'''

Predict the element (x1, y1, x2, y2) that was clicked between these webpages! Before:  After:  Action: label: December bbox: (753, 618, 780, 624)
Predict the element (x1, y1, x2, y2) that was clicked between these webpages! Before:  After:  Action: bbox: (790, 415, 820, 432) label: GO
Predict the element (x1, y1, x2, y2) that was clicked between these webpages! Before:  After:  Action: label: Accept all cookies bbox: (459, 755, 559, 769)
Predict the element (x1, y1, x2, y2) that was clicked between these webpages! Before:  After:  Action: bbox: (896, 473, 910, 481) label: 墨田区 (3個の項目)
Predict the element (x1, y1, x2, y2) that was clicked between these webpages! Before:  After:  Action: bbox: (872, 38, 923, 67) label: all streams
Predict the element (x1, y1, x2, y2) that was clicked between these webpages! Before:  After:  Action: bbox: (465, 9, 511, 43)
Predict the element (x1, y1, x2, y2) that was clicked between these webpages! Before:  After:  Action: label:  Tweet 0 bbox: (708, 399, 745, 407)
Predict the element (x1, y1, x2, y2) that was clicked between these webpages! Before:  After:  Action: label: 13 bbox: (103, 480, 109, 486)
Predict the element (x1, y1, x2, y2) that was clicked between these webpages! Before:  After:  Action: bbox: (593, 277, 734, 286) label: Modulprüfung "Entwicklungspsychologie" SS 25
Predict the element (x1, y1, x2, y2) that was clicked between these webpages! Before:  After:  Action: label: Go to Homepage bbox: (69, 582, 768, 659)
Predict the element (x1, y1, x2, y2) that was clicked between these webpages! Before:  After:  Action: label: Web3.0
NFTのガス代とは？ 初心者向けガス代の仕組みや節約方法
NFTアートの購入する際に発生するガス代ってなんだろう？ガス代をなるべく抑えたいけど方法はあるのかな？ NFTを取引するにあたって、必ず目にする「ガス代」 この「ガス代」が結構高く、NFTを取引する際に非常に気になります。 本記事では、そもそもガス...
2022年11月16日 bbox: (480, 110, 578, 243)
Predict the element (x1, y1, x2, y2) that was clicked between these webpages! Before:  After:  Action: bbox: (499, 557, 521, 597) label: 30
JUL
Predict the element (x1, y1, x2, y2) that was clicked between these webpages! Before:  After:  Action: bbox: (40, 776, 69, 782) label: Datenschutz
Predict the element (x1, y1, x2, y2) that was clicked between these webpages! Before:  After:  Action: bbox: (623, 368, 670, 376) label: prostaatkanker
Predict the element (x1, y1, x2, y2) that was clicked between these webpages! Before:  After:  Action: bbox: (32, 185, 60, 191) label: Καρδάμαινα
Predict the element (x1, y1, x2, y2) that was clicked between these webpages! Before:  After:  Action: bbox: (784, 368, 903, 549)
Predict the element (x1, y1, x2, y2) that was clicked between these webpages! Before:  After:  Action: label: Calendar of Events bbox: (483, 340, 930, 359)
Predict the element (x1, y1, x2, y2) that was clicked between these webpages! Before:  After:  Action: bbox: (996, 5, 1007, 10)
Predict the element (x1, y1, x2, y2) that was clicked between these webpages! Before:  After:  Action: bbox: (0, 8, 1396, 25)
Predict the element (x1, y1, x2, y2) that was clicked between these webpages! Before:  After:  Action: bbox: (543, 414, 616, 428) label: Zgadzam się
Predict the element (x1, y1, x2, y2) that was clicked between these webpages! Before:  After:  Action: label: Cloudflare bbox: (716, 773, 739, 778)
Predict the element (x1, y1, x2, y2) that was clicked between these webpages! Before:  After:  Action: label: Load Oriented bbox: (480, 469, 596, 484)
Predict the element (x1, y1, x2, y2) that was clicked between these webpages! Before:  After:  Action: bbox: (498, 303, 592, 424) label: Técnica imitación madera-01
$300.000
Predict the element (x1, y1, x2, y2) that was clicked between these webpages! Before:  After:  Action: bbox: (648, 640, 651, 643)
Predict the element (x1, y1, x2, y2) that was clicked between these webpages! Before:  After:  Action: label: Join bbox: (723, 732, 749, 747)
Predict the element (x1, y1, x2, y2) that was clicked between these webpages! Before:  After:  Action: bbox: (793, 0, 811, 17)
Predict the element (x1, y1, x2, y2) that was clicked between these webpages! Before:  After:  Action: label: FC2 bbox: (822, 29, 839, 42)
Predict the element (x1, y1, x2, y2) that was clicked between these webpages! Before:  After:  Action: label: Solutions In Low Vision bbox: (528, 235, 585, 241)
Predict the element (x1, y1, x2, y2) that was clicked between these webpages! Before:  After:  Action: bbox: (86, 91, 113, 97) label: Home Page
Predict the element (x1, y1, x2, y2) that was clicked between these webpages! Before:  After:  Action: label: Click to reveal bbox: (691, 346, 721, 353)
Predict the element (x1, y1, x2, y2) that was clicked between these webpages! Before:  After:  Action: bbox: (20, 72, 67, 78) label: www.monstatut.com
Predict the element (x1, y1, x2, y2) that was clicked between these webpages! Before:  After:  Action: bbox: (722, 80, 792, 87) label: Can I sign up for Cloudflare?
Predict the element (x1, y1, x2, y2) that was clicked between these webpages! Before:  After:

'''

- [Your objective]:
Repeat the lines above, changing every "webpages" to "web pages" and leaving everything else as it is.

- [Answer below]:
Predict the element (x1, y1, x2, y2) that was clicked between these web pages! Before:  After:  Action: label: December bbox: (753, 618, 780, 624)
Predict the element (x1, y1, x2, y2) that was clicked between these web pages! Before:  After:  Action: bbox: (790, 415, 820, 432) label: GO
Predict the element (x1, y1, x2, y2) that was clicked between these web pages! Before:  After:  Action: label: Accept all cookies bbox: (459, 755, 559, 769)
Predict the element (x1, y1, x2, y2) that was clicked between these web pages! Before:  After:  Action: bbox: (896, 473, 910, 481) label: 墨田区 (3個の項目)
Predict the element (x1, y1, x2, y2) that was clicked between these web pages! Before:  After:  Action: bbox: (872, 38, 923, 67) label: all streams
Predict the element (x1, y1, x2, y2) that was clicked between these web pages! Before:  After:  Action: bbox: (465, 9, 511, 43)
Predict the element (x1, y1, x2, y2) that was clicked between these web pages! Before:  After:  Action: label:  Tweet 0 bbox: (708, 399, 745, 407)
Predict the element (x1, y1, x2, y2) that was clicked between these web pages! Before:  After:  Action: label: 13 bbox: (103, 480, 109, 486)
Predict the element (x1, y1, x2, y2) that was clicked between these web pages! Before:  After:  Action: bbox: (593, 277, 734, 286) label: Modulprüfung "Entwicklungspsychologie" SS 25
Predict the element (x1, y1, x2, y2) that was clicked between these web pages! Before:  After:  Action: label: Go to Homepage bbox: (69, 582, 768, 659)
Predict the element (x1, y1, x2, y2) that was clicked between these web pages! Before:  After:  Action: label: Web3.0
NFTのガス代とは？ 初心者向けガス代の仕組みや節約方法
NFTアートの購入する際に発生するガス代ってなんだろう？ガス代をなるべく抑えたいけど方法はあるのかな？ NFTを取引するにあたって、必ず目にする「ガス代」 この「ガス代」が結構高く、NFTを取引する際に非常に気になります。 本記事では、そもそもガス...
2022年11月16日 bbox: (480, 110, 578, 243)
Predict the element (x1, y1, x2, y2) that was clicked between these web pages! Before:  After:  Action: bbox: (499, 557, 521, 597) label: 30
JUL
Predict the element (x1, y1, x2, y2) that was clicked between these web pages! Before:  After:  Action: bbox: (40, 776, 69, 782) label: Datenschutz
Predict the element (x1, y1, x2, y2) that was clicked between these web pages! Before:  After:  Action: bbox: (623, 368, 670, 376) label: prostaatkanker
Predict the element (x1, y1, x2, y2) that was clicked between these web pages! Before:  After:  Action: bbox: (32, 185, 60, 191) label: Καρδάμαινα
Predict the element (x1, y1, x2, y2) that was clicked between these web pages! Before:  After:  Action: bbox: (784, 368, 903, 549)
Predict the element (x1, y1, x2, y2) that was clicked between these web pages! Before:  After:  Action: label: Calendar of Events bbox: (483, 340, 930, 359)
Predict the element (x1, y1, x2, y2) that was clicked between these web pages! Before:  After:  Action: bbox: (996, 5, 1007, 10)
Predict the element (x1, y1, x2, y2) that was clicked between these web pages! Before:  After:  Action: bbox: (0, 8, 1396, 25)
Predict the element (x1, y1, x2, y2) that was clicked between these web pages! Before:  After:  Action: bbox: (543, 414, 616, 428) label: Zgadzam się
Predict the element (x1, y1, x2, y2) that was clicked between these web pages! Before:  After:  Action: label: Cloudflare bbox: (716, 773, 739, 778)
Predict the element (x1, y1, x2, y2) that was clicked between these web pages! Before:  After:  Action: label: Load Oriented bbox: (480, 469, 596, 484)
Predict the element (x1, y1, x2, y2) that was clicked between these web pages! Before:  After:  Action: bbox: (498, 303, 592, 424) label: Técnica imitación madera-01
$300.000
Predict the element (x1, y1, x2, y2) that was clicked between these web pages! Before:  After:  Action: bbox: (648, 640, 651, 643)
Predict the element (x1, y1, x2, y2) that was clicked between these web pages! Before:  After:  Action: label: Join bbox: (723, 732, 749, 747)
Predict the element (x1, y1, x2, y2) that was clicked between these web pages! Before:  After:  Action: bbox: (793, 0, 811, 17)
Predict the element (x1, y1, x2, y2) that was clicked between these web pages! Before:  After:  Action: label: FC2 bbox: (822, 29, 839, 42)
Predict the element (x1, y1, x2, y2) that was clicked between these web pages! Before:  After:  Action: label: Solutions In Low Vision bbox: (528, 235, 585, 241)
Predict the element (x1, y1, x2, y2) that was clicked between these web pages! Before:  After:  Action: bbox: (86, 91, 113, 97) label: Home Page
Predict the element (x1, y1, x2, y2) that was clicked between these web pages! Before:  After:  Action: label: Click to reveal bbox: (691, 346, 721, 353)
Predict the element (x1, y1, x2, y2) that was clicked between these web pages! Before:  After:  Action: bbox: (20, 72, 67, 78) label: www.monstatut.com
Predict the element (x1, y1, x2, y2) that was clicked between these web pages! Before:  After:  Action: bbox: (722, 80, 792, 87) label: Can I sign up for Cloudflare?
Predict the element (x1, y1, x2, y2) that was clicked between these web pages! Before:  After:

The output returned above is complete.